“Feel free to flame me in the comments for doing things as root” - now that’s a seasoned RUclipsr who knows their audience well! Great video once again, Tom!
Tom - thanks for the video. I think you will want to encourage viewers to use pass phrases with their hardware keys. It’s a lot easier to steal a hardware device than a passphrase, and if somebody has the device to get into your servers, they will be very glad that you did not protect it with a passphrase.
In fact it is better to key gen with option -O verify-required as per yubico ssh guide. So the pin code is ask everytime, the key is locked after 8 fault attempt
I really enjoy your videos, technical enough to make things happen with simple enough explanations that I can understand what is going on. I also appreciate the symbiotic relationship between you and Jay@LearnLunuxTV, most excellent and I find myself bouncing between your channels watching videos and soaking it all in. Thanks again!

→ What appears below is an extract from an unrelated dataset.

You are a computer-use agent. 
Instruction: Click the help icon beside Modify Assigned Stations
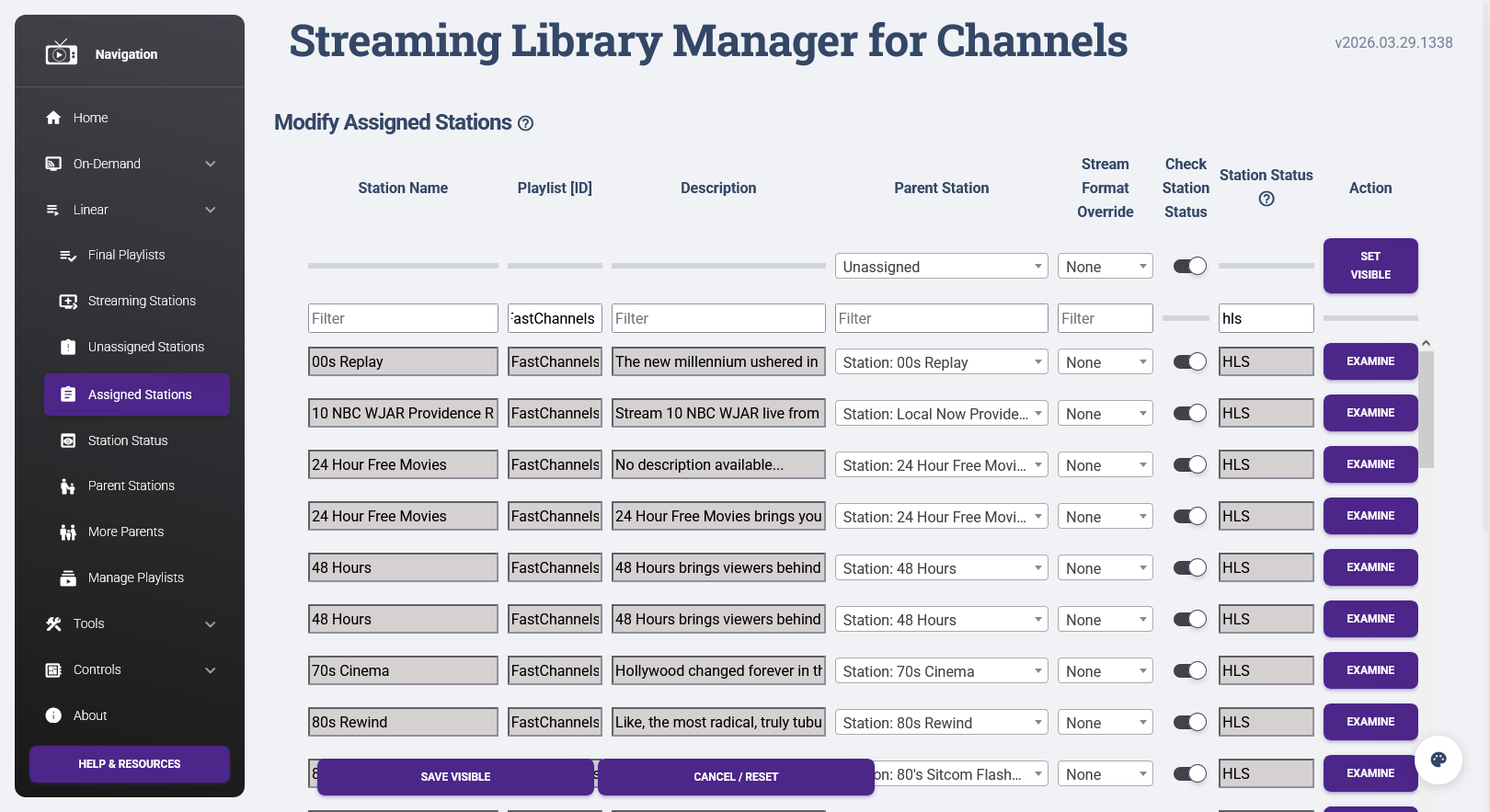coord(525,123)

Thanks for the info - this is very sensible and simple now days. only thing that stops me from using yubikey for constant auth is needing to plug in the device :P need to get a cable to move the USB ports closer to my keyboard
A good idea to get two keys since some sites that uses fido2 only supports another key as the backup login method. (or their other backup is "less than secure")

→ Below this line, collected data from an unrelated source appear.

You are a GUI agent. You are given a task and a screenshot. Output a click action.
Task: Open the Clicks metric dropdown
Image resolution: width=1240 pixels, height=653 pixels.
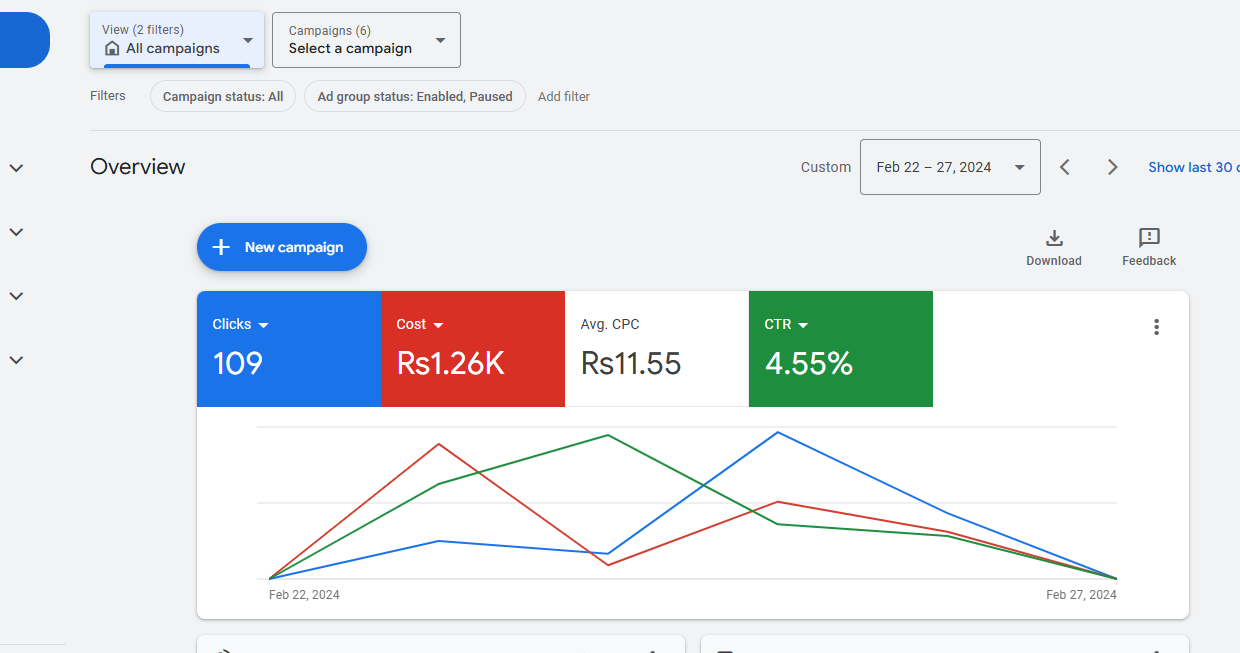264,325
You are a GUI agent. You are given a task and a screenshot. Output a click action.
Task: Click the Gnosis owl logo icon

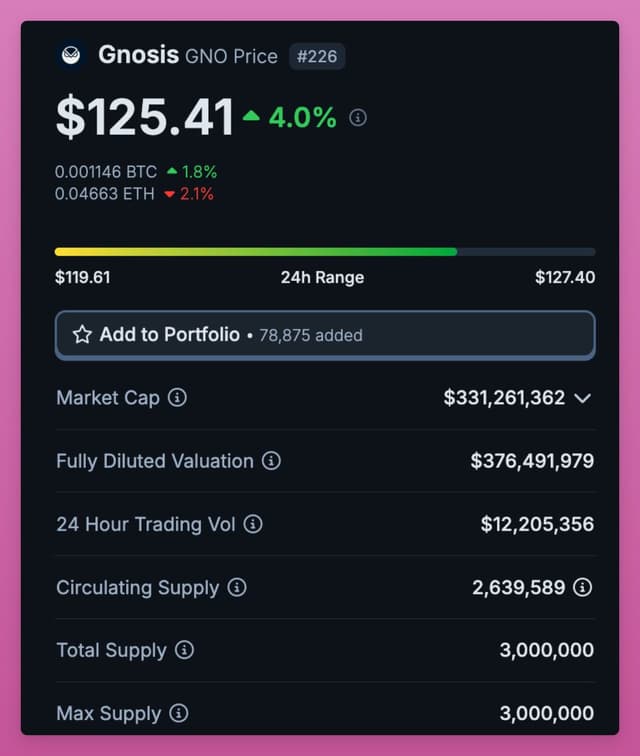click(x=71, y=55)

4:53 You are saying that you got the private key and the pub key on your server. PS your Yubikey private key NEVER leaves the Yubikey. Bytheway thanks for your videos.
Thank you for putting this video together. I do have one question about the ssh-keygen command. Does this command overwrite anything on the YubiKey? The reason for the question is that I have an existing YubiKey that I’m using for FIDO2 and I don’t want to break it.🙂
I am kind of late 😂…. But how do I configure multiple YubiKeys (main+backups)? I just have to generate one shh key for each u2f key with a different name and thats all?

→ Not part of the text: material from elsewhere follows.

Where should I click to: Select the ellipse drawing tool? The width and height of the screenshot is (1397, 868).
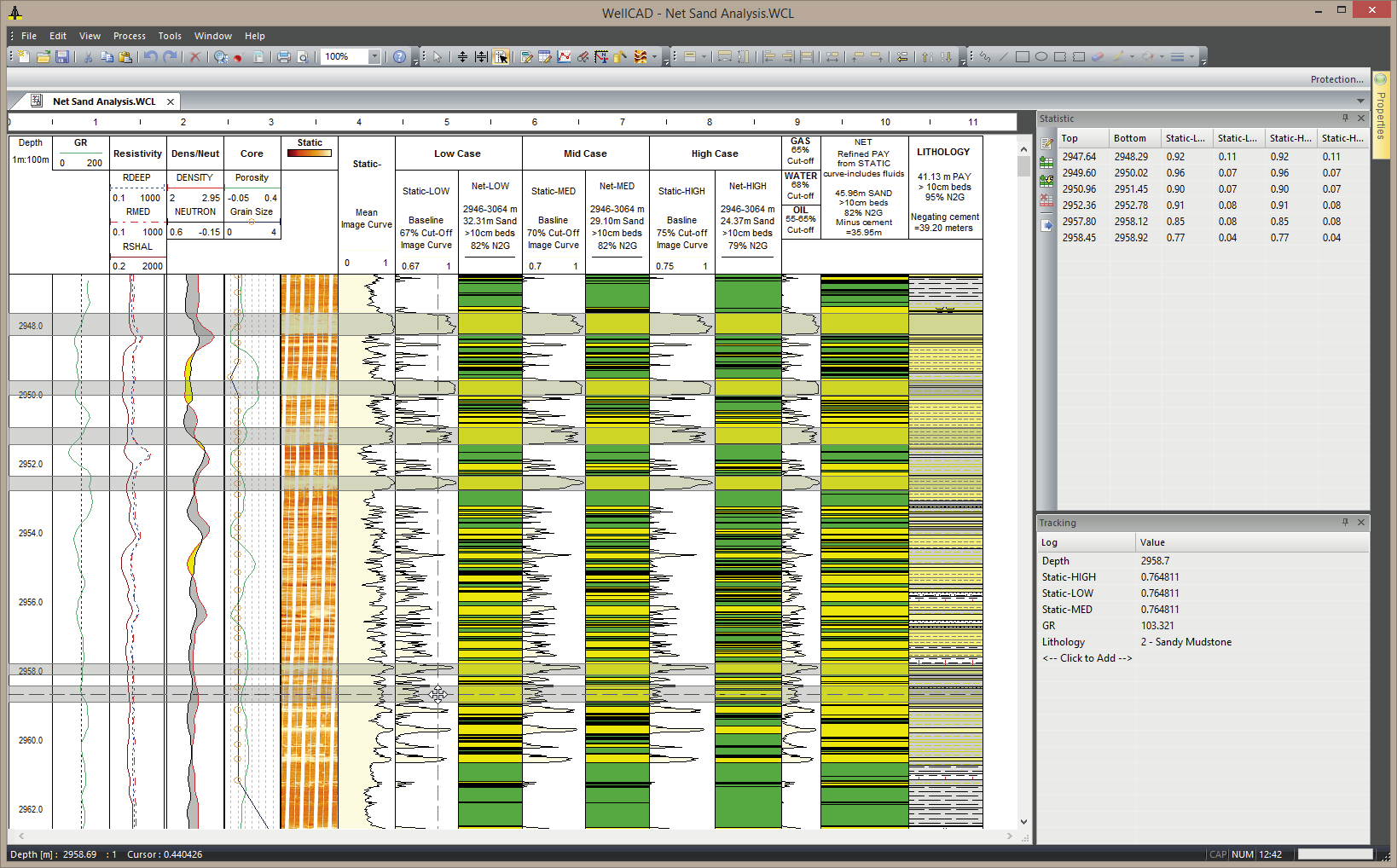[x=1041, y=57]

Lawrence. Big fan of the content. Regarding the advice "get a second key and store it in a safe deposit box" how does that work? You can't enroll the second key as a backup for a service if its locked up at a remote location. To me the second key just becomes stale from the second you enroll the first key in another service. Am I missing something?
If you create a second ED15519 key pair with a backup FIDO U2F key and load the second public key on each system you can use that second key to access those systems if you lose the first.
It would be nice to have a way to do this with a USB drive in some way, but I know thats not possible because the electronics is required; maybe a raspberry pi zero or pico could do the job and then you would also have even more 'playing around' space for interesting 'active encryption response'. (just brainstorming ideas)
You could create a backup ssh-key and secure it with a password, for additional security you can encrypt the private key on the USB with a Vera crypt file.
This method is very effective for security devices and even web page. Personally I like to use Google Authentication or Microsoft Authentication app on my phone, this way I don't have to carry e, tea items. Lawrence, do you know any good software that can integrate Authentication app with ssh or OpenVPN?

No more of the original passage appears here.